Invece la sua morte fu crudele, straziante. Non si spense che dopo una lunga, atroce agonia, cosicché si dovette affermare, quando esalò l'ultimo sospiro, che aveva cessato di soffrire.
Qualche giorno prima di chiudere gli occhi per sempre e per, comporsi, finalmente, nella pace, Egli volle attorno al suo letto si raccogliessero i bambini più poveri del paese, per offrir loro a manciate, gustose ciliege.
Con gli occhi bagnati di lagrime, stette a contemplare il quadro simpatico, e a godere dell'ingenua gioia dei piccini. Innamorato d'ogni cosa bella e buona, amante dei deboli e degli innocenti, l'umorista, il poeta morente, volle allietare le ultime sue ore, col sorriso e la riconoscenza dei fanciulli, privi d'ogni altra consolazione, nella povertà della loro infanzia.
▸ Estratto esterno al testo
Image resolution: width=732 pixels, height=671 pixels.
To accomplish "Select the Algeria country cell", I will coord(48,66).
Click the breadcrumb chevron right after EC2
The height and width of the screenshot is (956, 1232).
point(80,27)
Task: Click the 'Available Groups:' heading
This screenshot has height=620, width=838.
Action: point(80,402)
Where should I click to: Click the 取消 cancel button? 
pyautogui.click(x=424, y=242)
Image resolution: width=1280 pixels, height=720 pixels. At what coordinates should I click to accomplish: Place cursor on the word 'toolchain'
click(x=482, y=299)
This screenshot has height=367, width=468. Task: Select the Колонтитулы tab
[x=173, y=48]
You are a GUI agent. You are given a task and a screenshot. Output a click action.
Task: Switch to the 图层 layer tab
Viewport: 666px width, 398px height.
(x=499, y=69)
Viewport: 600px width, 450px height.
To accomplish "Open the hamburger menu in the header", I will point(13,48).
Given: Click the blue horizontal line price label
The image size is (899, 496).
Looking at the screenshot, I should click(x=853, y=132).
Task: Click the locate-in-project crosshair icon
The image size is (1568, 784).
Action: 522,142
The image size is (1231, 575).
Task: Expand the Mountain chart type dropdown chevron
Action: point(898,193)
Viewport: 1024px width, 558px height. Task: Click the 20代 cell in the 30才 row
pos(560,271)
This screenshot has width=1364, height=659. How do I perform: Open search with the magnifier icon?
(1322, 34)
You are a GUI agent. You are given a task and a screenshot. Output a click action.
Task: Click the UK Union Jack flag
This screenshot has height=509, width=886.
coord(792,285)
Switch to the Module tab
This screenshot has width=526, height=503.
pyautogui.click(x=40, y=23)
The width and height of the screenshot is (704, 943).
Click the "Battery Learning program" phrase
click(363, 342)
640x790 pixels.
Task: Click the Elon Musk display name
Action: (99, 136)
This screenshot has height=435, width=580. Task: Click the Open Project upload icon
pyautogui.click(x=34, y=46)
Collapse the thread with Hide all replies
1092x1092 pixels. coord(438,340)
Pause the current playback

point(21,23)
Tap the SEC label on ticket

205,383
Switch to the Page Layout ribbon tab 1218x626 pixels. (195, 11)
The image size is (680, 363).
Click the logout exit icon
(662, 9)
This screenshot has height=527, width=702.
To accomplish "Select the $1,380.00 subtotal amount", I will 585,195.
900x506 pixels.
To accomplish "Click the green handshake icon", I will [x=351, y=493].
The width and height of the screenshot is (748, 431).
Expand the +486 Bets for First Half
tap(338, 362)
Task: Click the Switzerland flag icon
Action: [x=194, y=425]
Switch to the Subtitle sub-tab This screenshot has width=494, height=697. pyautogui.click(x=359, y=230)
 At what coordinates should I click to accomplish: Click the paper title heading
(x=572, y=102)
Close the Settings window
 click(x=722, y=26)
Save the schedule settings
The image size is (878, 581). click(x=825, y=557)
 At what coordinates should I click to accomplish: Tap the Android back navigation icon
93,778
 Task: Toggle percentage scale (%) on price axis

E prima d'essere chiamato «oltre il nulla», pur tra le torture del male spietato che l'uccideva, ebbe ancora la forza di mormorare:
«Voglio fiori, molti fiori, con me, nella bara!»,
E con questo omaggio alla bellezza e alla gentilezza del Creato, si irrigidì nella morte.
Da allora riposa nel cimitero di Lecco, ove le sue spoglie per volere dei concittadini, furono trasportate con solenni onoranze, accanto a quelle di Antonio Stoppani.
Sulle tombe dei due insigni lecchesi sta incisa la medesima data: 1824.